### Consigne
Reprenez le document sur Churchill, Roosevelt et l'entrée en guerre des États-Unis après sa dernière phrase, et poursuivez-le.

Eh bien je pense que oui. Je pense que nos services de renseignements ont intercepté le «message des vents» et que Churchill a ou n’a pas transmis cette information vitale États-Unis, nous allons y revenir dans un instant. Le plus grand cauchemar de Churchill en 1941, c’était de se retrouver embarqué dans une guerre avec le Japon – seul – les États-Unis restant attentistes jusqu’à la dernière minute pour finalement se dérober. C’est écrit noir sur blanc et un peu partout, aussi bien dans les délibérations de son cabinet qu’en privé. Mais bien entendu, les délibérations du cabinet ne sont pas très significatives parce qu’il contenait à peu près autant de cerveaux que l’orchestre du Johnny Carson Show [c’est-à-dire aucun : petite saillie à laquelle il ne faut pas s’arrêter, c’est juste une pique pour faire rire la salle]. Vous voyez, Churchill savait que Roosevelt voulait la guerre, mais Churchill était aussi familier du gros problème de Roosevelt, à savoir que le peuple américain ne voulait pas la guerre. Et Churchill a fait tout son possible pour tirer Roosevelt de ce dilemme.
Nous avions cassé le code des sous-marins allemands, nous savions où ils patrouillaient dans l’Atlantique, alors Churchill prenait bien soin que nos convois escortés par des navires Américains soient dirigés droit vers eux dans l’espoir que les U-boats couleraient un navire américain. C’est ce genre de chose que nous découvrons au fur et à mesure que les dossiers sont déclassifiés. Vous commencez à comprendre où se trouve l’intérêt national supérieur de l’Angleterre: que ces choses ne soient pas divulguées.

### Matériel recueilli
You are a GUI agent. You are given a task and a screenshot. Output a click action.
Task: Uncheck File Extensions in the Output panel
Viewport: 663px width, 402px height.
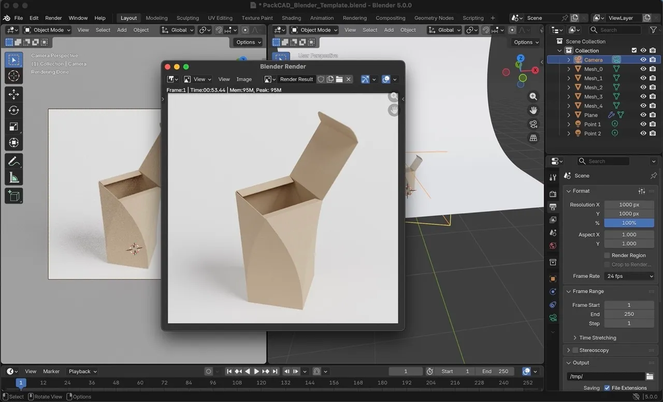point(607,387)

### Réponse proposée
Joseph Kennedy, ambassadeur encombrant à Londres
En 1941, Churchill avait un autre caillou dans la chaussure, l’ambassadeur des États-Unis à la Cour de St.James, Joseph P. Kennedy. Joseph P. Kennedy, l’un de mes personnages préférés de la guerre, père du président Kennedy qui lui n’est pas peut-être pas un de mes personnages préférés. Joseph Kennedy était un catholique irlandais affiché, Roosevelt avait fait preuve d’une certaine malice en le nommant à Londres et il a volontiers reconnu qu’il n’était pas mécontent de sa petite blague. Une blague que ne faisait pas du tout rire Churchill lorsqu’il est arrivé Premier ministre.
Kennedy avait la manie de rapporter à Washington la vérité! Lorsque Kennedy en est venu à demander à Chamberlain, Premier ministre, pourquoi il ne prenait pas Churchill à son cabinet, la réponse fut que «l’homme était devenu très instable et qu’il buvait à présent des deux poignets». Churchill savait ce que Kennedy racontait parce qu’il pouvait aussi lire le code diplomatique américain et il a fait tout son possible pour se débarrasser de lui, loyalement ou par-derrière. En fait, comme son journal l’indique sans ambigüité (journal qui par ailleurs ne manque pas de sel dans certains de ses passages particulièrement antisémites), Kennedy était convaincu que Churchill était capable de toutes les bassesses pour entraîner les USA dans la guerre. Dans un de ses télégrammes il rapporte à Washington qu’il croit que Churchill en 1940 envisageait de faire bombarder l’ambassade des États-Unis à Londres en prétendant que ce sont les Allemands qui l’avaient fait!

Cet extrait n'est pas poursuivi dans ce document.